Give every line below again, exactly.

BEGIN INFORMATION GIVEN

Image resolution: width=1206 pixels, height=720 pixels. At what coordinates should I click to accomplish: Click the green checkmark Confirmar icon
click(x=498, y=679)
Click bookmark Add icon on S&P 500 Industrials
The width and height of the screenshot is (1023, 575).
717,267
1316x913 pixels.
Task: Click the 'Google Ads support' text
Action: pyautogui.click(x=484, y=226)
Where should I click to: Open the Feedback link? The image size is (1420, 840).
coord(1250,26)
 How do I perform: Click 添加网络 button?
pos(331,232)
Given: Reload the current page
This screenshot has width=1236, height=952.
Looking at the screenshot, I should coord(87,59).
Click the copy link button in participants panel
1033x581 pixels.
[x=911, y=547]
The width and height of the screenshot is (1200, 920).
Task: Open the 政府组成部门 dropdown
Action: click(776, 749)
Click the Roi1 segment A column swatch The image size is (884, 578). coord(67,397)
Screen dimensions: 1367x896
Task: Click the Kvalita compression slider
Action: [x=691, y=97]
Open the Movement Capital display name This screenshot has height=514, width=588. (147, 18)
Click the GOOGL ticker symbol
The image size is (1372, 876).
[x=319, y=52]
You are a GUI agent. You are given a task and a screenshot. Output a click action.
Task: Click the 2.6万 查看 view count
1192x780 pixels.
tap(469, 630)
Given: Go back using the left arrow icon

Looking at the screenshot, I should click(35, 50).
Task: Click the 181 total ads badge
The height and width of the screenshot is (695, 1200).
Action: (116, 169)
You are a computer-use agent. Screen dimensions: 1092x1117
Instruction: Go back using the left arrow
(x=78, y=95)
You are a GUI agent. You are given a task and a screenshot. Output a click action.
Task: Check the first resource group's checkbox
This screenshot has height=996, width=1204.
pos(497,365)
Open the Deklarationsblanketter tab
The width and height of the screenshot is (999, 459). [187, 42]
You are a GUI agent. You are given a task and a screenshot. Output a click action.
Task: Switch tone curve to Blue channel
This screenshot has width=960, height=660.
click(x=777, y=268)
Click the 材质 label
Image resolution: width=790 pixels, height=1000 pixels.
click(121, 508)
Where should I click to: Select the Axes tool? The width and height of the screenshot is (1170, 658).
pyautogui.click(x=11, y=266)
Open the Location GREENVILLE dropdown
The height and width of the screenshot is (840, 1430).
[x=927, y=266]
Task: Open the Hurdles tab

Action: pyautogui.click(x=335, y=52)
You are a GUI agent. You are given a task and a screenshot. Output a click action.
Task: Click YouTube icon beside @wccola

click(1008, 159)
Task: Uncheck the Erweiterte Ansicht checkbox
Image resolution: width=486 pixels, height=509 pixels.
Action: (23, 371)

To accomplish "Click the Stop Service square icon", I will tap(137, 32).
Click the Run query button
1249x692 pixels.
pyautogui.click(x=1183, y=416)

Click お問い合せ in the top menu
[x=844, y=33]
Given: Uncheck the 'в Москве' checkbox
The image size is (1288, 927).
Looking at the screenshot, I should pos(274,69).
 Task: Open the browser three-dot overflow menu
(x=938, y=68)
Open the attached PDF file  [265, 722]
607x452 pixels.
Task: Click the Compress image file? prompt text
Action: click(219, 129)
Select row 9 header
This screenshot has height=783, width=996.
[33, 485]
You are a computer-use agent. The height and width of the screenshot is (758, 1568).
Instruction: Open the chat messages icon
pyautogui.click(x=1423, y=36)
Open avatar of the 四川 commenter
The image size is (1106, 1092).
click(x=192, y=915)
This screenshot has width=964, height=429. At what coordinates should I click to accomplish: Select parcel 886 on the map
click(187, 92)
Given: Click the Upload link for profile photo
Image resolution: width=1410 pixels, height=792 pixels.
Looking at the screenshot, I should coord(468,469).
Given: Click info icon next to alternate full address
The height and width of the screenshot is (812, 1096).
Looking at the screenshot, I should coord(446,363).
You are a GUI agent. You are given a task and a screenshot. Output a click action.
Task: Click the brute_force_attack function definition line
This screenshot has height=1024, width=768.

END INFORMATION GIVEN

YOUR RESPONSE »
Image resolution: width=1206 pixels, height=720 pixels. At what coordinates should I click to accomplish: Click the green checkmark Confirmar icon
click(x=498, y=679)
Click bookmark Add icon on S&P 500 Industrials
The width and height of the screenshot is (1023, 575).
717,267
1316x913 pixels.
Task: Click the 'Google Ads support' text
Action: pyautogui.click(x=484, y=226)
Where should I click to: Open the Feedback link? The image size is (1420, 840).
coord(1250,26)
 How do I perform: Click 添加网络 button?
pos(331,232)
Given: Reload the current page
This screenshot has width=1236, height=952.
Looking at the screenshot, I should coord(87,59).
Click the copy link button in participants panel
1033x581 pixels.
[x=911, y=547]
The width and height of the screenshot is (1200, 920).
Task: Open the 政府组成部门 dropdown
Action: click(776, 749)
Click the Roi1 segment A column swatch The image size is (884, 578). coord(67,397)
Screen dimensions: 1367x896
Task: Click the Kvalita compression slider
Action: [x=691, y=97]
Open the Movement Capital display name This screenshot has height=514, width=588. (147, 18)
Click the GOOGL ticker symbol
The image size is (1372, 876).
[x=319, y=52]
You are a GUI agent. You are given a task and a screenshot. Output a click action.
Task: Click the 2.6万 查看 view count
1192x780 pixels.
tap(469, 630)
Given: Go back using the left arrow icon

Looking at the screenshot, I should click(35, 50).
Task: Click the 181 total ads badge
The height and width of the screenshot is (695, 1200).
Action: (116, 169)
You are a computer-use agent. Screen dimensions: 1092x1117
Instruction: Go back using the left arrow
(x=78, y=95)
You are a GUI agent. You are given a task and a screenshot. Output a click action.
Task: Check the first resource group's checkbox
This screenshot has height=996, width=1204.
pos(497,365)
Open the Deklarationsblanketter tab
The width and height of the screenshot is (999, 459). [187, 42]
You are a GUI agent. You are given a task and a screenshot. Output a click action.
Task: Switch tone curve to Blue channel
This screenshot has width=960, height=660.
click(x=777, y=268)
Click the 材质 label
Image resolution: width=790 pixels, height=1000 pixels.
click(121, 508)
Where should I click to: Select the Axes tool? The width and height of the screenshot is (1170, 658).
pyautogui.click(x=11, y=266)
Open the Location GREENVILLE dropdown
The height and width of the screenshot is (840, 1430).
[x=927, y=266]
Task: Open the Hurdles tab

Action: pyautogui.click(x=335, y=52)
You are a GUI agent. You are given a task and a screenshot. Output a click action.
Task: Click YouTube icon beside @wccola

click(1008, 159)
Task: Uncheck the Erweiterte Ansicht checkbox
Image resolution: width=486 pixels, height=509 pixels.
Action: (23, 371)

To accomplish "Click the Stop Service square icon", I will tap(137, 32).
Click the Run query button
1249x692 pixels.
pyautogui.click(x=1183, y=416)

Click お問い合せ in the top menu
[x=844, y=33]
Given: Uncheck the 'в Москве' checkbox
The image size is (1288, 927).
Looking at the screenshot, I should pos(274,69).
 Task: Open the browser three-dot overflow menu
(x=938, y=68)
Open the attached PDF file  [265, 722]
607x452 pixels.
Task: Click the Compress image file? prompt text
Action: click(219, 129)
Select row 9 header
This screenshot has height=783, width=996.
[33, 485]
You are a computer-use agent. The height and width of the screenshot is (758, 1568).
Instruction: Open the chat messages icon
pyautogui.click(x=1423, y=36)
Open avatar of the 四川 commenter
The image size is (1106, 1092).
click(x=192, y=915)
This screenshot has width=964, height=429. At what coordinates should I click to accomplish: Select parcel 886 on the map
click(187, 92)
Given: Click the Upload link for profile photo
Image resolution: width=1410 pixels, height=792 pixels.
Looking at the screenshot, I should coord(468,469).
Given: Click info icon next to alternate full address
The height and width of the screenshot is (812, 1096).
Looking at the screenshot, I should coord(446,363).
You are a GUI agent. You are given a task and a screenshot. Output a click action.
Task: Click the brute_force_attack function definition line
This screenshot has height=1024, width=768.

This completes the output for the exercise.